Making Time to Think: Coffee Hours, Runs With Labs, & Disconnecting

Even as technology helps our lives—connecting us more closely to people across the globe, automating tasks to make life easier—we, as a society, still feel more harried than ever.

We at Xconomy reached out to a select group of sources and advisors across our network (the Xconomists) to ask them a series of questions around New Year’s. Here, we tackle: How do you make time to think?

Clay Johnston, dean of the Dell Medical School at the University of Texas at Austin: My morning jog, with my lab-mix Nigel, is critical to setting my emotional and intellectual pace for the day. Lots happens on that run, beyond interest in an occasional cat or squirrel.

Hesam Panahi, founder of RedLabs, University of Houston: Every morning, I go to a coffee shop for an hour or more; it has become a ritual. There’s no set objective, and I can use that time to think or do whatever else seems appropriate at the time: answer e-mails, read a book, or reflect on what needs to be done next.

Kirk Coburn, founder of Surge Ventures: Long runs and swims. There is nothing more serene and peaceful than swimming laps. This quiet time allows me to process and digest what is behind and in front of me.

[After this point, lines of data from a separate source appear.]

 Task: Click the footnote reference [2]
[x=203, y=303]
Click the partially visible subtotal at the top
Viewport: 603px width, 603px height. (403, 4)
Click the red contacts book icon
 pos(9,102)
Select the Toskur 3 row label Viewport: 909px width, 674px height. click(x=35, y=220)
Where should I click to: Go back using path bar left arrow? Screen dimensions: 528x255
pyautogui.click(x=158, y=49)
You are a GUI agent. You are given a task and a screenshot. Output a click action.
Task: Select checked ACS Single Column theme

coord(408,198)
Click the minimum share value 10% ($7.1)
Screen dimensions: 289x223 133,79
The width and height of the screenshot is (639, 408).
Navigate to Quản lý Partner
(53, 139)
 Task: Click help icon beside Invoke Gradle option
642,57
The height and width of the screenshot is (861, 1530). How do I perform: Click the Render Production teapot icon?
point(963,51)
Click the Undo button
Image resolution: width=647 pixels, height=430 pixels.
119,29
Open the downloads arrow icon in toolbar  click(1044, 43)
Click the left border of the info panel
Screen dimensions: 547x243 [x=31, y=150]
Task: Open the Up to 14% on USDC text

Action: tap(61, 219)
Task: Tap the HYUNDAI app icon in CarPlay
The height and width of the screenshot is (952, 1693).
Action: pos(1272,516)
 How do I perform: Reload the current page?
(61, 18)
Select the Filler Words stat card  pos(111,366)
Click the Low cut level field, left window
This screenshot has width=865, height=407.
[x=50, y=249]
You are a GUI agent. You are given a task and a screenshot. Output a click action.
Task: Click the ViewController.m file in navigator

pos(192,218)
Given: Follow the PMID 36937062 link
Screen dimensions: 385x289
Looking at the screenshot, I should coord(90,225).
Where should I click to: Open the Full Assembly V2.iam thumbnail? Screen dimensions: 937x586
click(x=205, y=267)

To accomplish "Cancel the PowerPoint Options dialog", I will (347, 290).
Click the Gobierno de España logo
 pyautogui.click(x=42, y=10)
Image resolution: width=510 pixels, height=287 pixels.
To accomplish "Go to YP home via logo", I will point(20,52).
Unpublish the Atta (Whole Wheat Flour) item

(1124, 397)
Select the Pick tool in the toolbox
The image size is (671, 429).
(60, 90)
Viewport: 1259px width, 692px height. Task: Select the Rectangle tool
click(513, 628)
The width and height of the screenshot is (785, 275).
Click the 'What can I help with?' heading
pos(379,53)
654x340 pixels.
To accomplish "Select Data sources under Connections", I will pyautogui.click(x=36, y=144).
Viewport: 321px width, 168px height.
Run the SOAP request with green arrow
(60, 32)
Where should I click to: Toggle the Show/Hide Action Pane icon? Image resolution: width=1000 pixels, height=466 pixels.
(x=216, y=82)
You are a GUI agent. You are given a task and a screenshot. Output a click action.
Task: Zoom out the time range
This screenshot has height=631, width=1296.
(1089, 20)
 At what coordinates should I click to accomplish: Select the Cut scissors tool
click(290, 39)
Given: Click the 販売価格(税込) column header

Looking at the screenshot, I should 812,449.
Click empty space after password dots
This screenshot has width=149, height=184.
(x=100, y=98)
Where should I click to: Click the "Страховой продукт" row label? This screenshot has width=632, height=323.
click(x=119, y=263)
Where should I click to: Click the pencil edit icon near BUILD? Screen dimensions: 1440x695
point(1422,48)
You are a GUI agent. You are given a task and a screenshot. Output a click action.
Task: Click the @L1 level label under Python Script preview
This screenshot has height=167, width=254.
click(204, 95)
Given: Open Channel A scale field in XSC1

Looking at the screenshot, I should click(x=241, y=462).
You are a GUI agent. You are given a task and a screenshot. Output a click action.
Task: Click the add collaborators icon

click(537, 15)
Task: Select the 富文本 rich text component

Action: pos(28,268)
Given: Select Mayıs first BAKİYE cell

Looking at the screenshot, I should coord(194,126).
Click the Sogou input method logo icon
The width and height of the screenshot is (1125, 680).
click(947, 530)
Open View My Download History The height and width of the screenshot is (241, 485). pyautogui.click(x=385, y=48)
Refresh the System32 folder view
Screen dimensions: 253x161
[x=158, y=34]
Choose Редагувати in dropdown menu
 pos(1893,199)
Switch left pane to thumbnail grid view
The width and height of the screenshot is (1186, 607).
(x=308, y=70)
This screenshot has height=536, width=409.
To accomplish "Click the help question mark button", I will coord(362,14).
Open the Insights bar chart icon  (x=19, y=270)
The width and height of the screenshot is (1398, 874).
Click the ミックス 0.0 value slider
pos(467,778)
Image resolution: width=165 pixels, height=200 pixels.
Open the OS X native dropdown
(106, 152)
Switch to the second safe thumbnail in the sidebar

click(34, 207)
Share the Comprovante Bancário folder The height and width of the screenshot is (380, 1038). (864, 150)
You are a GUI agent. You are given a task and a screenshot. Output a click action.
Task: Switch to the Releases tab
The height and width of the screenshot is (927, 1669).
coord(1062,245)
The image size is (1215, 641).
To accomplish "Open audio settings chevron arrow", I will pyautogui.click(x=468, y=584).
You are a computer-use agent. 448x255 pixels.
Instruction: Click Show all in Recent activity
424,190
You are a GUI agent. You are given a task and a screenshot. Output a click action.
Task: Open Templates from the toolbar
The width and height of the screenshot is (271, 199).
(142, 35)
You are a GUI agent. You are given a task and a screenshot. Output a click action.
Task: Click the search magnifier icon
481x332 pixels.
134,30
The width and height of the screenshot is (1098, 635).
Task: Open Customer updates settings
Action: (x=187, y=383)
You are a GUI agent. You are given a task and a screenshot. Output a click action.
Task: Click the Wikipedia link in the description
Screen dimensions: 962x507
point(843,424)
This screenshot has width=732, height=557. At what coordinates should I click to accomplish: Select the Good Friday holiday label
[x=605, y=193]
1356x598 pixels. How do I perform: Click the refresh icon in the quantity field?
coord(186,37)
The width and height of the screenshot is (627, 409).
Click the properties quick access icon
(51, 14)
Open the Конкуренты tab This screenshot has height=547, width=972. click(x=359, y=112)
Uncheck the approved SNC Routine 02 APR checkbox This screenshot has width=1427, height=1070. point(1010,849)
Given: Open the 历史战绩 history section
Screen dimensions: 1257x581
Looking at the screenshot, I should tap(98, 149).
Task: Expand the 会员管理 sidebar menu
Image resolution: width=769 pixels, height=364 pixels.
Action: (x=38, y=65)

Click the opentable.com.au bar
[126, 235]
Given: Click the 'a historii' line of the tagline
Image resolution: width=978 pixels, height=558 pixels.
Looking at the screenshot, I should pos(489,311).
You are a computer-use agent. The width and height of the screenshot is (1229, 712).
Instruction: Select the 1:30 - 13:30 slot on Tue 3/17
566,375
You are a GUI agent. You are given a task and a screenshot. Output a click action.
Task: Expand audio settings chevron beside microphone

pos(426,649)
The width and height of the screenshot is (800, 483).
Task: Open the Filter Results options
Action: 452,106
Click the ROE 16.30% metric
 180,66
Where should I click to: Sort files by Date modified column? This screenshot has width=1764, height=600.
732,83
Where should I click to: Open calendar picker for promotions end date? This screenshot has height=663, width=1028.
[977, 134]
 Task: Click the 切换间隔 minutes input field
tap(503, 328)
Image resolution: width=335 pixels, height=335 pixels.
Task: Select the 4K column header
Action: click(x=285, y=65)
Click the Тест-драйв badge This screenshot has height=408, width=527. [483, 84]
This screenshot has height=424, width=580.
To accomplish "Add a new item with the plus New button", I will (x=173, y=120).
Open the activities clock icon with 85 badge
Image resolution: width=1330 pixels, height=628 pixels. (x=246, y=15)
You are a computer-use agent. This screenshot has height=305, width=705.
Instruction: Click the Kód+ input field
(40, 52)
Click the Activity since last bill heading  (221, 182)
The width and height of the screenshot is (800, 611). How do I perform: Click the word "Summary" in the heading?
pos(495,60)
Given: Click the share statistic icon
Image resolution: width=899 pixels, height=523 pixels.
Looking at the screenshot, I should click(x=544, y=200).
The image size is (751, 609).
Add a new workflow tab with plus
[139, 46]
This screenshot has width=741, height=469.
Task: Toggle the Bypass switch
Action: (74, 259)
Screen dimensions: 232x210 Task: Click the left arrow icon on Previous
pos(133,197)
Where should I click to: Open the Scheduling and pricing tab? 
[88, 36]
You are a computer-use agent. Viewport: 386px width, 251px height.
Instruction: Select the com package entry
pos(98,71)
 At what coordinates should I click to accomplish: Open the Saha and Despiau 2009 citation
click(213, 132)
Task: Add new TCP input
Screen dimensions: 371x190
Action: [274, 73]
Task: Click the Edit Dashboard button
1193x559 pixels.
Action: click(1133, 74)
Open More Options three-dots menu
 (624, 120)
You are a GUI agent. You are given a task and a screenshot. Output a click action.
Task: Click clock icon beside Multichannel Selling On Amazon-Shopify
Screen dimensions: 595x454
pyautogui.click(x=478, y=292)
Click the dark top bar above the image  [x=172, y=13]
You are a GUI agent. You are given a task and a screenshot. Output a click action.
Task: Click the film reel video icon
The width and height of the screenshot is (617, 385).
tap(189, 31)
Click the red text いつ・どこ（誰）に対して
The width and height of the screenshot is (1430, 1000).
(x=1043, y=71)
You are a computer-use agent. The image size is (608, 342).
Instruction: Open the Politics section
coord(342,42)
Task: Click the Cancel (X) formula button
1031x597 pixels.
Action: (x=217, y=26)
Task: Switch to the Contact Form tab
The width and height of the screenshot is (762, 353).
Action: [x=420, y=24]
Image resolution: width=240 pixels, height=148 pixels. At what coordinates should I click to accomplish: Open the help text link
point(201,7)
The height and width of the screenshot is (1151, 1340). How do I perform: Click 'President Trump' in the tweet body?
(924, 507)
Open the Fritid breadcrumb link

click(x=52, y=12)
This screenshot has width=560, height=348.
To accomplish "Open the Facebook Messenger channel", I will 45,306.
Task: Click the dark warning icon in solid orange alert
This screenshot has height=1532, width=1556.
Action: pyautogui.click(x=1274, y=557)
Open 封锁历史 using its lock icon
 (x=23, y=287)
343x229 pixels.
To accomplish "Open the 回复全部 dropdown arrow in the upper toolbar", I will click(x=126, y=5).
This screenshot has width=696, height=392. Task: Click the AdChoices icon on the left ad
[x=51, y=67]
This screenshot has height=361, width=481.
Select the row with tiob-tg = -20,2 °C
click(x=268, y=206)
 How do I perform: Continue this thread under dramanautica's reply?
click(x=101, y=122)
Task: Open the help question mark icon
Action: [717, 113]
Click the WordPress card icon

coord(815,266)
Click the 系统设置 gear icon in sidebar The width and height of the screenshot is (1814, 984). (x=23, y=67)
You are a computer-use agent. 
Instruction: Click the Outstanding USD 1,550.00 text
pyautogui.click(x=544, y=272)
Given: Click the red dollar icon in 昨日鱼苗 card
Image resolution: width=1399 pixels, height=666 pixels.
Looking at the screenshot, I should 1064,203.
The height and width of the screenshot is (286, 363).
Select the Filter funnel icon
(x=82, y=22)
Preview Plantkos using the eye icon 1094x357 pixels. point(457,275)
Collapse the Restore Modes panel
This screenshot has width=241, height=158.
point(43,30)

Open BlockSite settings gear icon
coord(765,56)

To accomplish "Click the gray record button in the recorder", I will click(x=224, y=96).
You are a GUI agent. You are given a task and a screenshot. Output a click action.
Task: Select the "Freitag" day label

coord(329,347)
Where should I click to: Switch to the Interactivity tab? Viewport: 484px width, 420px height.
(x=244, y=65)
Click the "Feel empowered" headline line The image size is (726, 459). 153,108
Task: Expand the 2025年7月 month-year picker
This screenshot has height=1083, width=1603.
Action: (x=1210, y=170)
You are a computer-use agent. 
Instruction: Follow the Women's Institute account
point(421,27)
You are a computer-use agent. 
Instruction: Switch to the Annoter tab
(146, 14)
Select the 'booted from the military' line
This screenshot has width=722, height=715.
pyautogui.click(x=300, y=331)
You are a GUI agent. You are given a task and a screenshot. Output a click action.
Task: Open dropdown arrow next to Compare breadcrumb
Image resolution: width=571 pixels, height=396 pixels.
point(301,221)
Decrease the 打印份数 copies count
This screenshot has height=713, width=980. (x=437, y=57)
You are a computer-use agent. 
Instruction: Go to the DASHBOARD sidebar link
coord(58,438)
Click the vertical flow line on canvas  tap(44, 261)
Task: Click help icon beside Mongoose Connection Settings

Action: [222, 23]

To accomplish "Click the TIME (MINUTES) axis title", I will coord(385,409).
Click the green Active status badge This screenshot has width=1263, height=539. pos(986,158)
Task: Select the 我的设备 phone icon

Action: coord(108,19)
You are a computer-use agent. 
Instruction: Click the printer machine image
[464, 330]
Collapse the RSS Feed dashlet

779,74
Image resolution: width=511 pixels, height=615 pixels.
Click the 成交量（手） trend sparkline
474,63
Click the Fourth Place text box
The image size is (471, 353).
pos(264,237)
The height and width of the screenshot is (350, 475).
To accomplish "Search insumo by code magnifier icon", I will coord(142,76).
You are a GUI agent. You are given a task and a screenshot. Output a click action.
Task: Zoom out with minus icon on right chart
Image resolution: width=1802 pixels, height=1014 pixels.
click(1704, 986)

Trey Bowles, founder of the Dallas Entrepreneur Center: Typically the best time for me to think is on an airplane or early in the morning. It is the only time when I don’t have incoming e-mails, texts, phone calls, and interruptions. If I don’t have the luxury of being on a plane or locked in a secret closet, I usually turn off my Internet or e-mail and spend time in a space outside of my office. It allows me to think, reflect, and think through some of our plans for the future.